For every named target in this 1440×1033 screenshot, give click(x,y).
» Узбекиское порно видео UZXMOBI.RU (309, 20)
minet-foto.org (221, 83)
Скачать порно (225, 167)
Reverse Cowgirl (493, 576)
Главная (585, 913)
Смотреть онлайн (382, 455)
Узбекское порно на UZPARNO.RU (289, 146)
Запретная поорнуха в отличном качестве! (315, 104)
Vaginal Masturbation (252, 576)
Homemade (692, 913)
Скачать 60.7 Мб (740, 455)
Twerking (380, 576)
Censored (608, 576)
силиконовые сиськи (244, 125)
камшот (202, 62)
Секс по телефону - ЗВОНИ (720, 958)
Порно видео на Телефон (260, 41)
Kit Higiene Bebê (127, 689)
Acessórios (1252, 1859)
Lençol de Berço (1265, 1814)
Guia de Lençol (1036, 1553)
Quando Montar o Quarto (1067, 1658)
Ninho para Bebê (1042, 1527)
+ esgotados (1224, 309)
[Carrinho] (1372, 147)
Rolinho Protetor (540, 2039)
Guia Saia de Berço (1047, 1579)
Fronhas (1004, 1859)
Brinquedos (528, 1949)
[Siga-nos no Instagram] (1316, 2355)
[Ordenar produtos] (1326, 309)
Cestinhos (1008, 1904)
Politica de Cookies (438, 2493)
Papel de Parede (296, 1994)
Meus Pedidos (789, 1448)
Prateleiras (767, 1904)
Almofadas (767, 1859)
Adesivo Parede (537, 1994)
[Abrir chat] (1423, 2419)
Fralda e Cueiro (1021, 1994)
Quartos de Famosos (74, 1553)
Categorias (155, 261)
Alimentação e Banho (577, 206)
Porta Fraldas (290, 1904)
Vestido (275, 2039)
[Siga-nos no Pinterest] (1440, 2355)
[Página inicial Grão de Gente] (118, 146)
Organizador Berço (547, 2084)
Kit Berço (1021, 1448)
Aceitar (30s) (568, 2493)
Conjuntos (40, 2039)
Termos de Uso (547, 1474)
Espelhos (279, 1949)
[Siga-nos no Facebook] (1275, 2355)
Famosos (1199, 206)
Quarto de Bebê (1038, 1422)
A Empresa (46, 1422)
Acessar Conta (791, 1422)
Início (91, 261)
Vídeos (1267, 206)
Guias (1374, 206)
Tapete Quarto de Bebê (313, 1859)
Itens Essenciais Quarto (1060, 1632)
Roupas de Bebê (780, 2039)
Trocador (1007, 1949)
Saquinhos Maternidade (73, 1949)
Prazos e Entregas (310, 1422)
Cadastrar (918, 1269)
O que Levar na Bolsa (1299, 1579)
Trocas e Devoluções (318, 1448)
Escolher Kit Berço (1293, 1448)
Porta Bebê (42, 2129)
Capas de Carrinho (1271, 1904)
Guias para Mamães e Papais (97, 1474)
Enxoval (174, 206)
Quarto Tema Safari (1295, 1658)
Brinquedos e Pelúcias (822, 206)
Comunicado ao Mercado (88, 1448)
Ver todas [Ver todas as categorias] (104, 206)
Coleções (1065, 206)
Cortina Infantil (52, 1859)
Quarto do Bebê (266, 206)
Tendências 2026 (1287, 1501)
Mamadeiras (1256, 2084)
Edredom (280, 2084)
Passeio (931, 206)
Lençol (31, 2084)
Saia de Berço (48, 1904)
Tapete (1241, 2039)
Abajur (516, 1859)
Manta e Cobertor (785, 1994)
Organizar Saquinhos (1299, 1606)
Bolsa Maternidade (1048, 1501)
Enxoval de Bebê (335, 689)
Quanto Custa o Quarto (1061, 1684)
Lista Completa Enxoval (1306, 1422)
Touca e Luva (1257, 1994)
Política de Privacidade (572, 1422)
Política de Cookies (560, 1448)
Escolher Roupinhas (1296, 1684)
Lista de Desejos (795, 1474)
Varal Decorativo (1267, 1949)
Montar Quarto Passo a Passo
○ ○ ○ ○ ○
Your objective = Could you render every line of the data above as a Markdown table with the columns "Row" and "Data line", numbering each row and skipping blank lines?

Full output =
| Row | Data line |
|---|---|
| 1 | For every named target in this 1440×1033 screenshot, give click(x,y). |
| 2 | » Узбекиское порно видео UZXMOBI.RU (309, 20) |
| 3 | minet-foto.org (221, 83) |
| 4 | Скачать порно (225, 167) |
| 5 | Reverse Cowgirl (493, 576) |
| 6 | Главная (585, 913) |
| 7 | Смотреть онлайн (382, 455) |
| 8 | Узбекское порно на UZPARNO.RU (289, 146) |
| 9 | Запретная поорнуха в отличном качестве! (315, 104) |
| 10 | Vaginal Masturbation (252, 576) |
| 11 | Homemade (692, 913) |
| 12 | Скачать 60.7 Мб (740, 455) |
| 13 | Twerking (380, 576) |
| 14 | Censored (608, 576) |
| 15 | силиконовые сиськи (244, 125) |
| 16 | камшот (202, 62) |
| 17 | Секс по телефону - ЗВОНИ (720, 958) |
| 18 | Порно видео на Телефон (260, 41) |
| 19 | Kit Higiene Bebê (127, 689) |
| 20 | Acessórios (1252, 1859) |
| 21 | Lençol de Berço (1265, 1814) |
| 22 | Guia de Lençol (1036, 1553) |
| 23 | Quando Montar o Quarto (1067, 1658) |
| 24 | Ninho para Bebê (1042, 1527) |
| 25 | + esgotados (1224, 309) |
| 26 | [Carrinho] (1372, 147) |
| 27 | Rolinho Protetor (540, 2039) |
| 28 | Guia Saia de Berço (1047, 1579) |
| 29 | Fronhas (1004, 1859) |
| 30 | Brinquedos (528, 1949) |
| 31 | [Siga-nos no Instagram] (1316, 2355) |
| 32 | [Ordenar produtos] (1326, 309) |
| 33 | Cestinhos (1008, 1904) |
| 34 | Politica de Cookies (438, 2493) |
| 35 | Papel de Parede (296, 1994) |
| 36 | Meus Pedidos (789, 1448) |
| 37 | Prateleiras (767, 1904) |
| 38 | Almofadas (767, 1859) |
| 39 | Adesivo Parede (537, 1994) |
| 40 | [Abrir chat] (1423, 2419) |
| 41 | Fralda e Cueiro (1021, 1994) |
| 42 | Quartos de Famosos (74, 1553) |
| 43 | Categorias (155, 261) |
| 44 | Alimentação e Banho (577, 206) |
| 45 | Porta Fraldas (290, 1904) |
| 46 | Vestido (275, 2039) |
| 47 | [Siga-nos no Pinterest] (1440, 2355) |
| 48 | [Página inicial Grão de Gente] (118, 146) |
| 49 | Organizador Berço (547, 2084) |
| 50 | Kit Berço (1021, 1448) |
| 51 | Aceitar (30s) (568, 2493) |
| 52 | Conjuntos (40, 2039) |
| 53 | Termos de Uso (547, 1474) |
| 54 | Espelhos (279, 1949) |
| 55 | [Siga-nos no Facebook] (1275, 2355) |
| 56 | Famosos (1199, 206) |
| 57 | Quarto de Bebê (1038, 1422) |
| 58 | A Empresa (46, 1422) |
| 59 | Acessar Conta (791, 1422) |
| 60 | Início (91, 261) |
| 61 | Vídeos (1267, 206) |
| 62 | Guias (1374, 206) |
| 63 | Tapete Quarto de Bebê (313, 1859) |
| 64 | Itens Essenciais Quarto (1060, 1632) |
| 65 | Roupas de Bebê (780, 2039) |
| 66 | Trocador (1007, 1949) |
| 67 | Saquinhos Maternidade (73, 1949) |
| 68 | Prazos e Entregas (310, 1422) |
| 69 | Cadastrar (918, 1269) |
| 70 | O que Levar na Bolsa (1299, 1579) |
| 71 | Trocas e Devoluções (318, 1448) |
| 72 | Escolher Kit Berço (1293, 1448) |
| 73 | Porta Bebê (42, 2129) |
| 74 | Capas de Carrinho (1271, 1904) |
| 75 | Guias para Mamães e Papais (97, 1474) |
| 76 | Enxoval (174, 206) |
| 77 | Quarto Tema Safari (1295, 1658) |
| 78 | Brinquedos e Pelúcias (822, 206) |
| 79 | Comunicado ao Mercado (88, 1448) |
| 80 | Ver todas [Ver todas as categorias] (104, 206) |
| 81 | Coleções (1065, 206) |
| 82 | Cortina Infantil (52, 1859) |
| 83 | Quarto do Bebê (266, 206) |
| 84 | Tendências 2026 (1287, 1501) |
| 85 | Mamadeiras (1256, 2084) |
| 86 | Edredom (280, 2084) |
| 87 | Passeio (931, 206) |
| 88 | Lençol (31, 2084) |
| 89 | Saia de Berço (48, 1904) |
| 90 | Tapete (1241, 2039) |
| 91 | Abajur (516, 1859) |
| 92 | Manta e Cobertor (785, 1994) |
| 93 | Organizar Saquinhos (1299, 1606) |
| 94 | Bolsa Maternidade (1048, 1501) |
| 95 | Enxoval de Bebê (335, 689) |
| 96 | Quanto Custa o Quarto (1061, 1684) |
| 97 | Lista Completa Enxoval (1306, 1422) |
| 98 | Touca e Luva (1257, 1994) |
| 99 | Política de Privacidade (572, 1422) |
| 100 | Política de Cookies (560, 1448) |
| 101 | Escolher Roupinhas (1296, 1684) |
| 102 | Lista de Desejos (795, 1474) |
| 103 | Varal Decorativo (1267, 1949) |
| 104 | Montar Quarto Passo a Passo |